◆ **Задание**:
Ответьте на вопросы по отрывку о руинах Петерштадта:
(а) В каком году была издана книга Кюстина «Россия в 1839 году»?
(б) Что, по словам Кюстина, он увидел в сельце, куда его отвели?
(в) Звуки какой игры Шаликов был готов услышать из-за поверженных крепостных валов?

◆ **Выбранный отрывок**:

Читаем Петр III полностью

По-иному воспринял увиденное французский писатель маркиз Астольф де Кюстин (1790–1857). Свои впечатления о посещении Ораниенбаума он описал в нашумевшей и тогда же запрещенной в России книге «Россия в 1839 году» (издана в 1843 году). Для него бывшая резиденция Петра III — это материализованное в уцелевших развалинах свидетельство об одном из трагических событий русской истории. «Меня, — записывает Кюстин, — отвели в какое-то сельцо, стоящее на отшибе; я увидел пересохшие рвы, следы фортификаций и груды камней — современные руины, возникшие благодаря скорее политике, чем времени. Однако вынужденное молчание, неестественное уединение, властвующее над этими проклятыми обломками, очерчивают перед нами как раз то, что хотелось бы скрыть; как и повсюду, официальная ложь здесь опровергается фактами; история — это волшебное зеркало, в котором народы по смерти великих людей, оказавших самое большое влияние на ход вещей, видят бесполезные их ужимки. Люди уходят, но облик их остается запечатлен на сем неумолимом стекле». И далее глубокое замечание, свидетельствовавшее о наблюдательности и широте мысли французского путешественника: «Правду не похоронишь вместе с мертвецами: она торжествует над боязнью государей и над лестью народов, ибо ни боязнь, ни лесть не в силах заглушить вопиющую кровь; правда являет себя сквозь стены любых темниц и даже сквозь могильные склепы; особенно красноречивы могилы людей великих, ибо погребения темных людей лучше, нежели мавзолеи государей, умеют хранить тайну о преступлениях, память о которых связана с памятью о покойном. Когда бы я не знал заранее, что дворец Петра III был разрушен, я мог бы об этом догадаться; видя, с каким рвением здесь стараются забыть прошлое, я удивляюсь другому: что-то от него все-таки остается. Вместе со стенами должны были исчезнуть и самые имена».

И если в воображении Кюстина из руин Петерштадта воскресал образ Петра III, то осмотренные им постройки, «в которых императрица Екатерина назначала любовные свидания», произвели на него противоречивое впечатление: «…есть среди них великолепные; есть и такие, где владычествуют дурной вкус и ребячество в отделке; в целом архитектуре сих сооружений недостает стиля и величия; но для того употребления, к какому предназначало их местное божество, они вполне пригодны» [108, с. 276, 278].

Всматриваясь в руины Петерштадта, среди которых молчаливым укором неприкаянно высился дворец, Шаликов в 1805 году и Кюстин в 1839 году думали по-разному о судьбе Петра Федоровича. Но, быть может, именно потому их, внешне столь разноплановые, впечатления обладали чем-то общим. Была ли случайной возникшая у Шаликова ассоциация беззащитных развалин с мирным характером бывшего хозяина этих мест? Ассоциация настолько сильная, что он был готов вот-вот услышать из-за поверженных крепостных валов звуки скрипичной игры. Или — другое — у Кюстина: забвение Петерштадта как символ забвения прошлого? И сразу же резкое: «Официальная ложь опровергается фактами». Подтекст фразы ясен — речь шла об официальной версии Екатерины, которую последующие самодержцы, будь у них даже на то желание, столь же официально опровергнуть не могли.

◆ **Исходные данные**:
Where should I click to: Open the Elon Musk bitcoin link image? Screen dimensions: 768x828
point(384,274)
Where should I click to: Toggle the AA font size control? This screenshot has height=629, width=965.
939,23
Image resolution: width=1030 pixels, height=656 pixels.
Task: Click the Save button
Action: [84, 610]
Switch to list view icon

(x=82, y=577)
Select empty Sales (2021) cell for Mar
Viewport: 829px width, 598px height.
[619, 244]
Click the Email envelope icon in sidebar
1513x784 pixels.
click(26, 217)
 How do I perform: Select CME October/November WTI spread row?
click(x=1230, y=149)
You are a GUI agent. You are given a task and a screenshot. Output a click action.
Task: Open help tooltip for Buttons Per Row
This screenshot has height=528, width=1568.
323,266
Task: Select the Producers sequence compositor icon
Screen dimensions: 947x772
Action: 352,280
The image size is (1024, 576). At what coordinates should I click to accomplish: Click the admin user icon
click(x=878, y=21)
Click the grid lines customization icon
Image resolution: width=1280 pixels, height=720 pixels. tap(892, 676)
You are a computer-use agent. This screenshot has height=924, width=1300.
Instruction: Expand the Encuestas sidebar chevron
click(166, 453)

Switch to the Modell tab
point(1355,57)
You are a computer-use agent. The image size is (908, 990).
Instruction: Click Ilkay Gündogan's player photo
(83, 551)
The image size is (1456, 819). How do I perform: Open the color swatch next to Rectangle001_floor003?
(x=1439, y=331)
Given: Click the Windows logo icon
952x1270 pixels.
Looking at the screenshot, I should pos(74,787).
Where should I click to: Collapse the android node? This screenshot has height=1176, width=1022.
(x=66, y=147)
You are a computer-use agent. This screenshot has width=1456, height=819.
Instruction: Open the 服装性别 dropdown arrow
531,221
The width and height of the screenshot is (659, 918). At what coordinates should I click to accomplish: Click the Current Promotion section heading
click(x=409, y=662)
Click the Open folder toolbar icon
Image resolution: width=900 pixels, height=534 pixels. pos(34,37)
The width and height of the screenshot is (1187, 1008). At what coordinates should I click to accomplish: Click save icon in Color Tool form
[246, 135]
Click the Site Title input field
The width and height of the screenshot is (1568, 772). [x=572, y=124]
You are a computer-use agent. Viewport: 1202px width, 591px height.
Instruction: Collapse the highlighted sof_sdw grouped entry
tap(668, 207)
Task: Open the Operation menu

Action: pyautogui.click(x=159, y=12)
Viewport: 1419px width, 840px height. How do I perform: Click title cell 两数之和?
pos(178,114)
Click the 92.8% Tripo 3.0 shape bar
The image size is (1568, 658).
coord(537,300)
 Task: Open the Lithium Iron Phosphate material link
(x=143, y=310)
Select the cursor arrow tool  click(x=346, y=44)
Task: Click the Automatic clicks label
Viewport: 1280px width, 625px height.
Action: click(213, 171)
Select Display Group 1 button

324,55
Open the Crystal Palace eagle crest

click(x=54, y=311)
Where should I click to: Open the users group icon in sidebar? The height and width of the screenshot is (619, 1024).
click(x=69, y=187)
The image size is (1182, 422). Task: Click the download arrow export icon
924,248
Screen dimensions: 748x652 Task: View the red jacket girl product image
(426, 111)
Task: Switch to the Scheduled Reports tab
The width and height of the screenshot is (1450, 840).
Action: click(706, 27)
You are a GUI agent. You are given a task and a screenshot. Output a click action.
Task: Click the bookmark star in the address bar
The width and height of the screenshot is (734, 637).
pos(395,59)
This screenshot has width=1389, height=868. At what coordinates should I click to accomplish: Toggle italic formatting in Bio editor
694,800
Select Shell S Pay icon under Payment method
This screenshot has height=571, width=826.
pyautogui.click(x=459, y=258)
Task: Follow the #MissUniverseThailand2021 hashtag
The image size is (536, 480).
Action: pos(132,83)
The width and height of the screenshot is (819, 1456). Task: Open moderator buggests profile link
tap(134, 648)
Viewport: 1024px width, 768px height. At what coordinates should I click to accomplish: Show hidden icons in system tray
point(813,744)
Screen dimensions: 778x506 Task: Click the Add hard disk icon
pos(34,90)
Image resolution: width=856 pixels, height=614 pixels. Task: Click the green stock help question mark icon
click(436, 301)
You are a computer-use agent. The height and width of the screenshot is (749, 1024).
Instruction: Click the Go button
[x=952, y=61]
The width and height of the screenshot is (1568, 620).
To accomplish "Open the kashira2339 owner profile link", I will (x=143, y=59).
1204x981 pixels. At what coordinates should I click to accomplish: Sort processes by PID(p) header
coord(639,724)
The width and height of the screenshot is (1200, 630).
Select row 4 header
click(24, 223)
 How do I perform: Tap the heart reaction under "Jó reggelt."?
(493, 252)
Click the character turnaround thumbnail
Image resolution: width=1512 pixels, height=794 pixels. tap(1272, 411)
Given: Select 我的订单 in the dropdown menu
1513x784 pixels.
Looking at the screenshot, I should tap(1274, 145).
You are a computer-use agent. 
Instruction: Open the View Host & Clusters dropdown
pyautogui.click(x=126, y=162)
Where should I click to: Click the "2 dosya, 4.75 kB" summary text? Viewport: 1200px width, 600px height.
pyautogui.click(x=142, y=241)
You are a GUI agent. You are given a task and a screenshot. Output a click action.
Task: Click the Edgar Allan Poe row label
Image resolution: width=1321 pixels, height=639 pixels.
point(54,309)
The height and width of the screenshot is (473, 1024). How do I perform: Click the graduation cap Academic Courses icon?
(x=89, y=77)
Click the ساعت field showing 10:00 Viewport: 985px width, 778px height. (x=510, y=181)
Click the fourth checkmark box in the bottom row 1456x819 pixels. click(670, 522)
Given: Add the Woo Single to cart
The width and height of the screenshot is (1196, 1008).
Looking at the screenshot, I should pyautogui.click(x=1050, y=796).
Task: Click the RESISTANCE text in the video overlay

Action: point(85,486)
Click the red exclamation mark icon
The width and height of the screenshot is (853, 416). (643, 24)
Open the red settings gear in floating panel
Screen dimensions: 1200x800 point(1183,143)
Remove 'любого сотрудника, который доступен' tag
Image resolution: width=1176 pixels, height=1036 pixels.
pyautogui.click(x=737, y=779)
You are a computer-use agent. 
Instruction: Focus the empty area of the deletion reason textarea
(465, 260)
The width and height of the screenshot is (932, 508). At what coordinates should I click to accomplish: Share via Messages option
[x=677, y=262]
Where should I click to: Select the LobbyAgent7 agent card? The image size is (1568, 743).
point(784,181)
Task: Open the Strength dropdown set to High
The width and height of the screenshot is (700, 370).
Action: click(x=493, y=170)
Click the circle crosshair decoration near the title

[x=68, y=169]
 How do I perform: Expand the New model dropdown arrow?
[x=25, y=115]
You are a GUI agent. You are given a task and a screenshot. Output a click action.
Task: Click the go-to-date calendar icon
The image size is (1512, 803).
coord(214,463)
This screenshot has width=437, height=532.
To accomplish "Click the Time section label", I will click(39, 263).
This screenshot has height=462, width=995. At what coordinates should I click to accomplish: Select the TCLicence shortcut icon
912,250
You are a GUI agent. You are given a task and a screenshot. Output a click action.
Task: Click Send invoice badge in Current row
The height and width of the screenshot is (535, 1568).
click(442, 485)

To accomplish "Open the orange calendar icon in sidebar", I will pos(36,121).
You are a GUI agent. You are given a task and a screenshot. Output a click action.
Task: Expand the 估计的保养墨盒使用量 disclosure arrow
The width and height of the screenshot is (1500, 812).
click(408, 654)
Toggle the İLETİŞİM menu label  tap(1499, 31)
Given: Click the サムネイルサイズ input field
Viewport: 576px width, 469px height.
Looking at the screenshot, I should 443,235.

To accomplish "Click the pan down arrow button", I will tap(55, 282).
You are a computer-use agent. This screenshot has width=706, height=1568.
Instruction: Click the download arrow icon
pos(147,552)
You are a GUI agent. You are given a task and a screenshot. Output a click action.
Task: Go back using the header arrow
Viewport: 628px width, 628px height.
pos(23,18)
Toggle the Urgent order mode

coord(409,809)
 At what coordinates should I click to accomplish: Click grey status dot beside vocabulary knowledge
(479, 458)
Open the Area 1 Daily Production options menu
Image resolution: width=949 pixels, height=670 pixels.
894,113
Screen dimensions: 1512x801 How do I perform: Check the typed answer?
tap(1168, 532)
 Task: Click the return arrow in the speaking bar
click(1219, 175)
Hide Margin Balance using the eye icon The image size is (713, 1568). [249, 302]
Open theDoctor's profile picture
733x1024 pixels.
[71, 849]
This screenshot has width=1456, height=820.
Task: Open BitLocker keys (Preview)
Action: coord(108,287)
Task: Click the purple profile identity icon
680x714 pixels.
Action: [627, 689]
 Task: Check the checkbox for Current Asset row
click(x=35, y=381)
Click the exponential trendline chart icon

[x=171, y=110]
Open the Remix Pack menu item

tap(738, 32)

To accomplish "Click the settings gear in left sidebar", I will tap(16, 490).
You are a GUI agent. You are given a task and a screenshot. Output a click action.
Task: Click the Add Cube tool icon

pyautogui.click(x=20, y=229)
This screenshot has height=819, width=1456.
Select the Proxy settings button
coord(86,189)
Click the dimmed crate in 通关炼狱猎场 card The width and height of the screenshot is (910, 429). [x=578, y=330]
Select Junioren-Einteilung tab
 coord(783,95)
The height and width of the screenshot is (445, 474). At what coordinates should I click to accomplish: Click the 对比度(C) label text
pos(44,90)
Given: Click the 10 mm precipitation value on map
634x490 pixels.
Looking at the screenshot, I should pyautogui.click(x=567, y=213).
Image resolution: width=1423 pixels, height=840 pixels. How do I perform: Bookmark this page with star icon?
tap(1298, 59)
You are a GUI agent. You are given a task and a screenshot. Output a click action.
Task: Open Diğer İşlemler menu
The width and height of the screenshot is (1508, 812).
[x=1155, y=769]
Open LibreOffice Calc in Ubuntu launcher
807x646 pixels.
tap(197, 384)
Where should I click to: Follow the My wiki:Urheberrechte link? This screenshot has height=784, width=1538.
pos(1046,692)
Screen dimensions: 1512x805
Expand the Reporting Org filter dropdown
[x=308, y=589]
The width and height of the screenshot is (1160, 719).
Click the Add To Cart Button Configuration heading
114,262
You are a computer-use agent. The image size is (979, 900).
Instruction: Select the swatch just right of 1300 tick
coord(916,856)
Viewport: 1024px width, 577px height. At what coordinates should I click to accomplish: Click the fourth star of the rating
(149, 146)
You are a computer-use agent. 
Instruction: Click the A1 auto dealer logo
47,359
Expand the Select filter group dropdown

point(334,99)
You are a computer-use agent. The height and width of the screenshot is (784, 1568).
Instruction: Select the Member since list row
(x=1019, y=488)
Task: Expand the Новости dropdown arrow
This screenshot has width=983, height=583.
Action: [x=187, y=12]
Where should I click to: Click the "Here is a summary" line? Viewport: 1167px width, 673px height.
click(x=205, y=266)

◆ **Ответ**:
(а) В 1843 году.
(б) Пересохшие рвы, следы фортификаций и груды камней.
(в) Скрипичной.